Leo con mucho interés una crítica al sistema D&D5 en el blog El Gnolam Zozobrante, donde el autor considera dicho juego un intento fallido, e incluso lo califica de estafa.  Leo sus motivos y razones y al terminar, no he podido evitar escribir esta suerte de réplica a dicho artículo.

Hay varias cosas en las que no estoy de acuerdo con el autor. Por experiencia propia, al ser DM de mi grupo, formado por un hechicero, una bárbara y un guerrero, esa superioridad de los usuarios de magia no la he encontrado. Es cierto que el hechicero es un auténtico controlador de masas que brilla en dicha tarea, cuando hay varios enemigos que deben ser atacados a la vez. Sin embargo, la bárbara es la auténtica atacante del grupo, haciendo unas cantidades de daño abismales y en ocasiones pudiendo hacer daño a más de un enemigo a la vez, mientras que el guerrero, que tiene el arquetipo de maestro de batalla, varía su rol a conveniencia, siendo en ocasiones el tanque del grupo, en otras ocasiones el que proporciona valiosos bonos a sus compañeros, y en otras un atacante puro. Han pulido sus estrategias como grupo y yo diría que a día de hoy ninguno es más importante que el otro en este aspecto: simplemente, cada uno lleva a cabo su tarea de la forma más eficiente.

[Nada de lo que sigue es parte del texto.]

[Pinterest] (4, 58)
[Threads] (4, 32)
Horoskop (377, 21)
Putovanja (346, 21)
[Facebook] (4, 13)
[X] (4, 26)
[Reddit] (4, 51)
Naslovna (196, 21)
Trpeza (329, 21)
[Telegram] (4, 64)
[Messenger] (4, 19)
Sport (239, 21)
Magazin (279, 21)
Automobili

Por otro lado, el tema de los objetos mágicos creo que es inexacto. Es cierto que en la edición básica del juego, es decir, la de los tres manuales “core”, la opción de comprar objetos mágicos no existe. Sin embargo, en el manual Xanathar’s Guide To Everything ya se contempla. Puesto que se compara D&D5 con las ediciones anteriores del juego, justo es compararla con todos los manuales que han salido actualmente aunque por desgracia no estén traducidos aún al español. Eso quiere decir que hay que meter en la ecuación el Xanathar’s, El Mordenkainen Tome of Foes y el Volo’s Guide to Monsters, que expanden sobremanera las posibilidades de los jugadores con nuevos arquetipos, conjuros, usos conjuntos de habilidades y herramientas, un mayor número de actividades fuera de aventuras, etc, etc.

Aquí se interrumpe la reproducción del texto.